Jonas Salk: A Life
Charlotte DeCroes Jacobs, Oxford University Press, 559 pages, $34.95
The 1910s were not always kind to New York. In mid-1916, the city faced a polio epidemic that killed a baby every 2 ½ hours. Hospitals were full, and paralysis left many survivors in wheelchairs, on crutches or bedridden for life. Two years later, a vicious form of influenza killed over 33,000 New Yorkers.
Jonas Salk, born in 1914 in a tenement in the city, was spared. In her biography of the man who developed the first polio vaccine and played a major role in developing the first flu vaccine, Charlotte DeCroes Jacobs, a professor emeritus of medicine at Stanford University, weaves together intimate and historical details. She paints a picture of a sensitive, genuinely kind idealist who pursued what he thought was right with gentle but unrelenting tenacity.
The first half is a fascinating — and at times nauseating — tour of vaccine-making's past: myriad monkeys sacrificed gruesomely on the altar of science, zealous researchers drinking minced rat brain teeming with polio to prove the concoction could vaccinate and inmates of mental asylums deliberately infected with influenza.

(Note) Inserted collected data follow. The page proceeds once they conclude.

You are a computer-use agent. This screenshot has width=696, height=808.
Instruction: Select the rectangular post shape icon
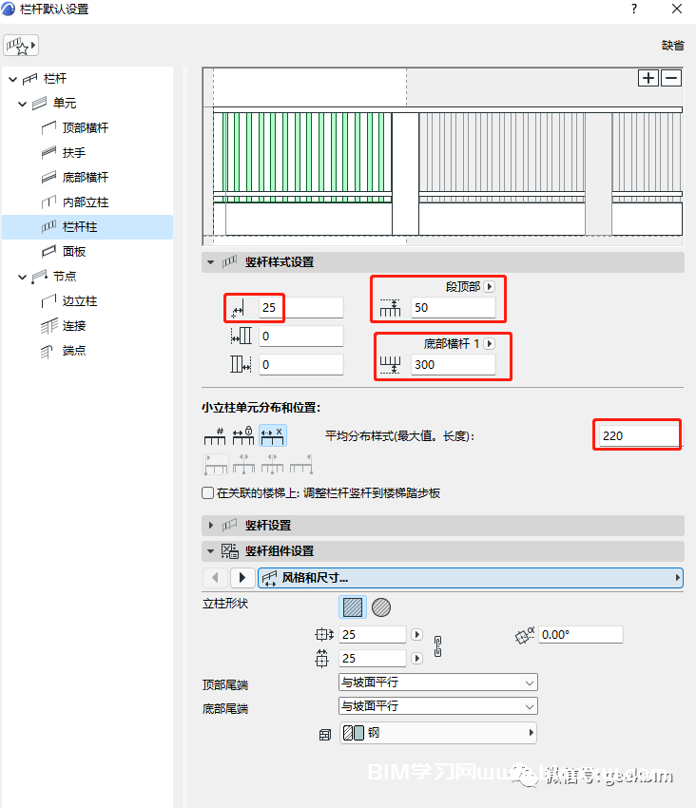point(352,607)
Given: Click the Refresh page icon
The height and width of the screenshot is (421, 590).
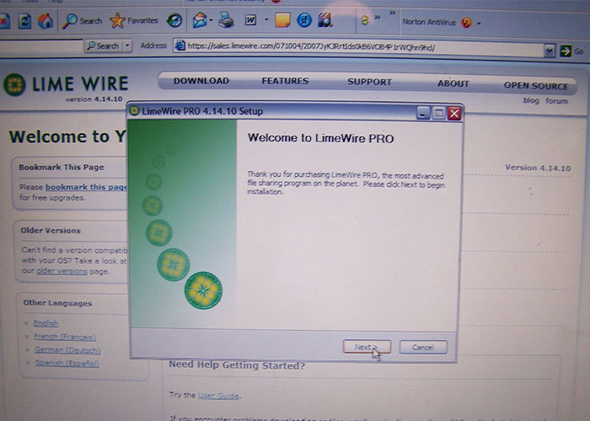Looking at the screenshot, I should pos(24,19).
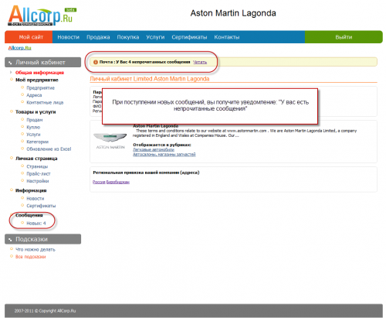Click the Allcorp.Ru logo
Image resolution: width=386 pixels, height=318 pixels.
tap(42, 15)
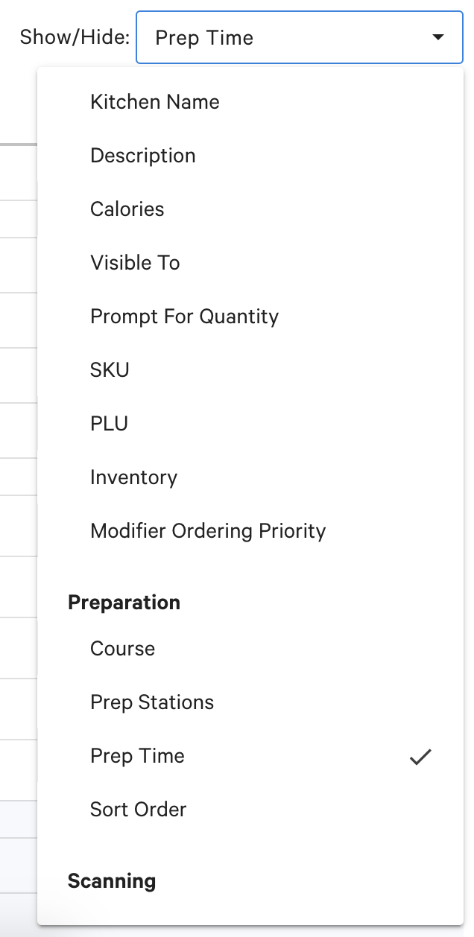
Task: Click the checkmark next to Prep Time
Action: point(421,756)
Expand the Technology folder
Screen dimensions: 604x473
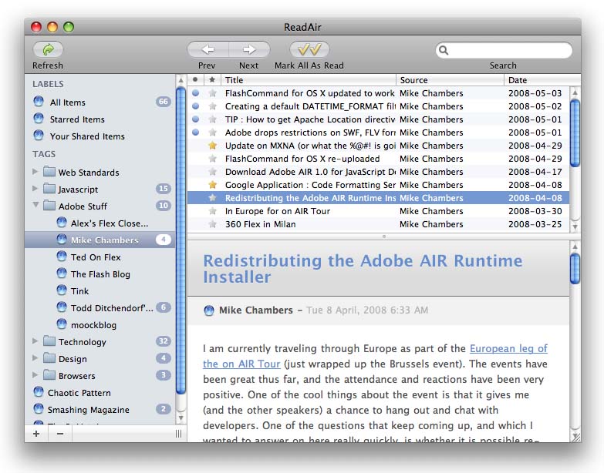tap(35, 341)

In 1955, Salk won the race to develop an effective polio vaccine, using a version containing poliovirus killed by chemicals. He beat the scientists promoting live-virus vaccines, most prominent among them Albert Sabin, who would remain Salk's caustic nemesis. Asked why he did not get a Nobel Prize, Salk replied: "Everybody thinks I got it. So that's fine."